Je m’élève jusqu’au ciel, et là,

vaguement changée, et pourtant toujours la même,

Je redescends laver les végétations

et les poussières du globe terrestre,

Et tout, sans moi, ne serait que grains latents,

stériles, morts-nés.

Ainsi toujours, le jour et la nuit, je redonne

la vie à ma propre origine ; je la purifie et lui donne la beauté.

(Ainsi nos chansons jaillissent du cœur, s’élèvent, voyagent dans l’espace, et reviennent fortifier l’amour !)

 

. . .

Et puis cela :

 

Les voix

 Maintenant j’écris un poème pour les voix —

parce que je n’ai rien trouvé de plus puissant qu’elles !

Et j’ai appris que toute parole énoncée est belle,

et à sa place.

 

Qu’est-ce donc qui me fait trembler ainsi au son de ces voix ?

Certainement, quiconque me parlera d’une voix juste et sincère,

Celui-là, ou celle-là, je le suivrai ;

Comme l’eau suit la lune ; silencieusement,

avec ses pas fluides, par toute la terre.

 

Tout attend, prêt à répondre aux voix justes.

Où sont les langues et les gosiers parfaits ? Où donc est l’âme épanouie ?

Car je vois que chaque mot prononcé est un écho profond et doux de l’âme.

 

Je vois les cervelles et les lèvres closes, les tympans et les tempes léthargiques ;

Jusqu’à ce que la voix qui possède les qualités miraculeuses,

Jusqu’à ce que cette voix unique vienne réveiller ce qui sommeille, attendant depuis toujours, au cœur même des mots.

 

Rosaire Dion-Lévesque, Walt Whitman, ses meilleures pages traduites de l’anglais par Rosaire Dion-Lévesque, Montréal, Éditions Les Elzévirs (première maison d’édition québécoise indépendante du clergé, rue Saint-Hubert), 1933, p. 176-178. Le livre compte 241 pages.

Rosaire Dion-Lévesque est le pseudonyme de Léo-Albert Lévesque, écrivain et journaliste franco-américain, qui a laissé son fonds à la Bibliothèque et Archives nationales du Québec et non à Ottawa ou en Nouvelle-Angleterre. Il est l’époux de la poétesse Alice Lemieux-Lévesque (1905-1983), dont nous avons déjà rendu hommage. Le couple s’est battu pour la qualité de la langue française en Nouvelle-Angleterre.

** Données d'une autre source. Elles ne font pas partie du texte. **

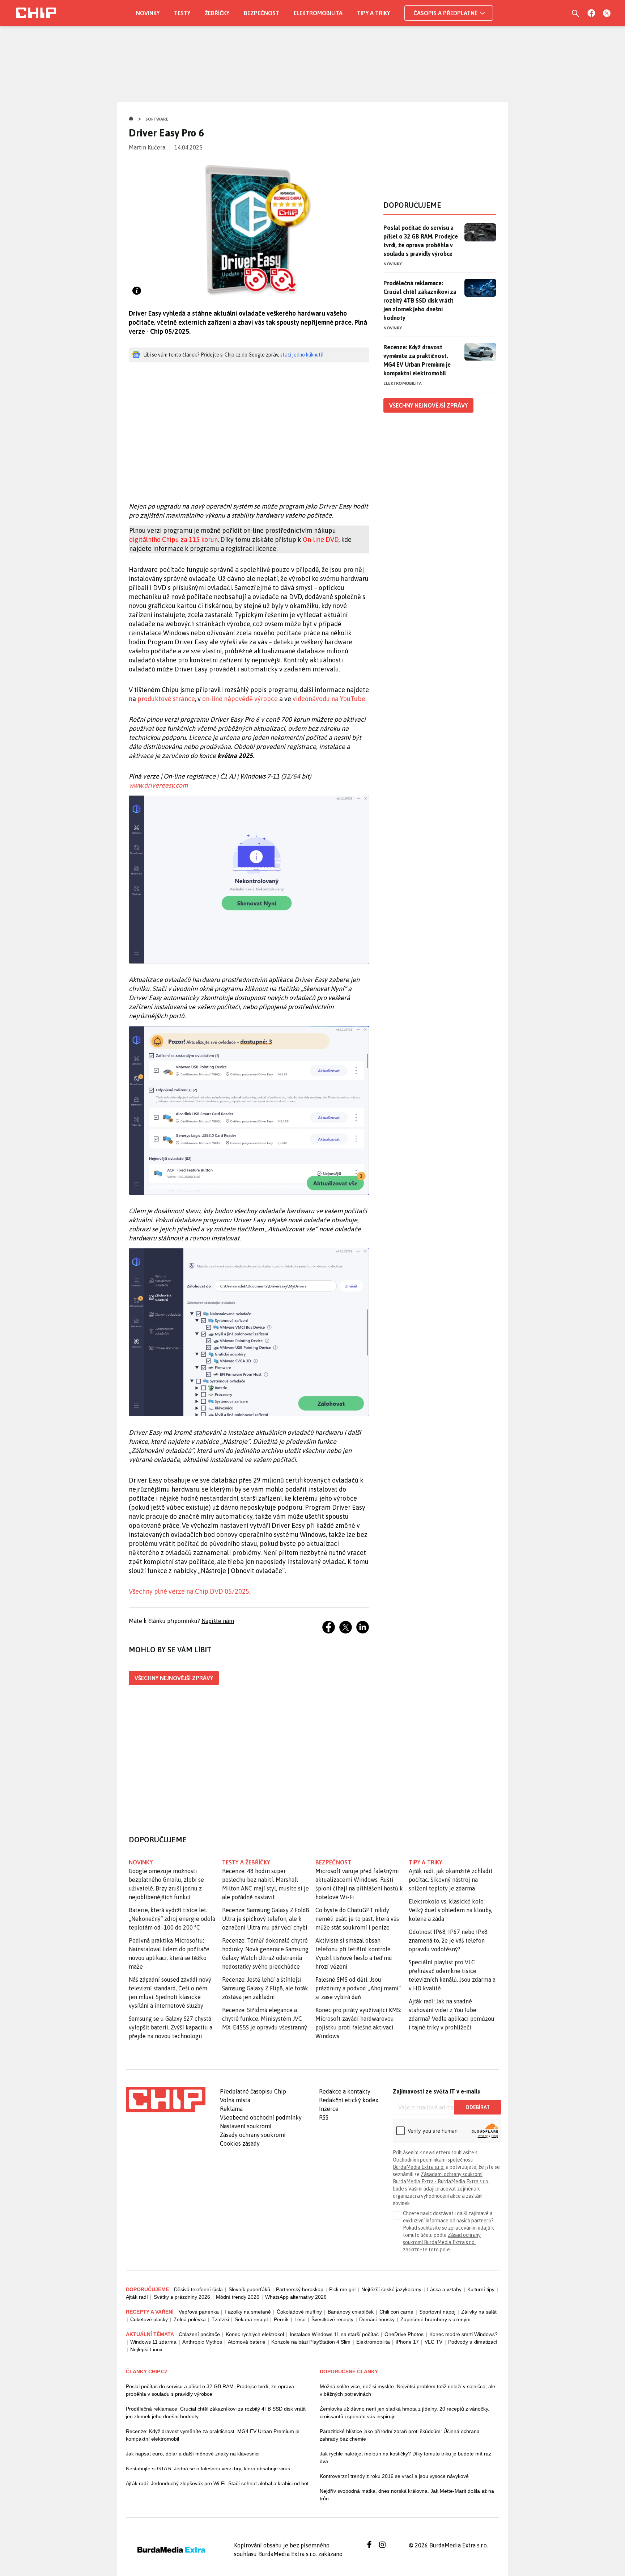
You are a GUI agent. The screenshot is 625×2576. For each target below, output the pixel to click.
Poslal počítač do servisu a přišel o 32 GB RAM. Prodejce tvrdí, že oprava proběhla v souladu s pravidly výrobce (420, 240)
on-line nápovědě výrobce (240, 699)
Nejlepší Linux (146, 2349)
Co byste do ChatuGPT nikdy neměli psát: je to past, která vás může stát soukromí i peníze (357, 1919)
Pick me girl (342, 2289)
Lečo (300, 2319)
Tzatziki (220, 2319)
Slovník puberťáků (249, 2289)
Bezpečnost (261, 13)
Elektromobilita (318, 13)
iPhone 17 (407, 2342)
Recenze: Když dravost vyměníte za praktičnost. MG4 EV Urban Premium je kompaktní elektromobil (417, 360)
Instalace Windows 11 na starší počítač (334, 2334)
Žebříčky (217, 13)
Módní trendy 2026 (237, 2297)
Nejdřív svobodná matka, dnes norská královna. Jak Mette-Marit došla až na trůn (407, 2494)
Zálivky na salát (479, 2312)
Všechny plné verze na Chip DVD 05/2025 (189, 1591)
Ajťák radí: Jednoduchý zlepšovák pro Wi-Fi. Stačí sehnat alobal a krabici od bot (217, 2483)
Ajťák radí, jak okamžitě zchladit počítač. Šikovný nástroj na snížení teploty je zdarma (451, 1880)
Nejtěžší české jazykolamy (391, 2289)
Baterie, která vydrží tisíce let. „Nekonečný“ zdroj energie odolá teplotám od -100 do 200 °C (172, 1919)
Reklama (231, 2108)
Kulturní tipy (480, 2289)
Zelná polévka (190, 2319)
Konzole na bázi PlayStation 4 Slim (310, 2342)
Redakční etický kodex (348, 2100)
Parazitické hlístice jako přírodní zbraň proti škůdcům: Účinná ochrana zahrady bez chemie (400, 2435)
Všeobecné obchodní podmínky (261, 2117)
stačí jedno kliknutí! (301, 355)
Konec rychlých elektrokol (255, 2334)
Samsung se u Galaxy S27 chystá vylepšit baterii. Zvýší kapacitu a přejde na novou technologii (170, 2027)
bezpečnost (333, 1862)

2 commentaires Publier un commentaire
  1. Claude Fortin #

    Bonjour Jean,

    Je connais bien Thoreau et Emerson pour les avoir déjà lu et aimé, mais je découvre pour la première fois Whitman. J’aime beaucoup le texte «La voix de la pluie». Simple et inspiré. Belle découverte imprévue pour moi!

    Je vais surveiller cet auteur lors de mes prochaines visites en librairie.

    Salutations
    Merci.

    12 août 2017
  2. Jean Provencher #

    Sois prudent, cher Claude. Les traductions européennes en français des textes de Walt Whitman ne sont vraiment pas toujours heureuses, comme pour les traductions d’ailleurs d’Emily Dickinson. Regarde comme il faut avant d’acheter ; la plupart du temps, c’est très laborieux. Le mieux serait que tu tombes sur ce livre de Rosaire Dion-Lévesque, vraiment le plus réussi. Mais il me semble très très rare.

    La meilleure façon de procéder est d’alerter tes bouquinistes, de leur demander d’avoir l’œil ouvert.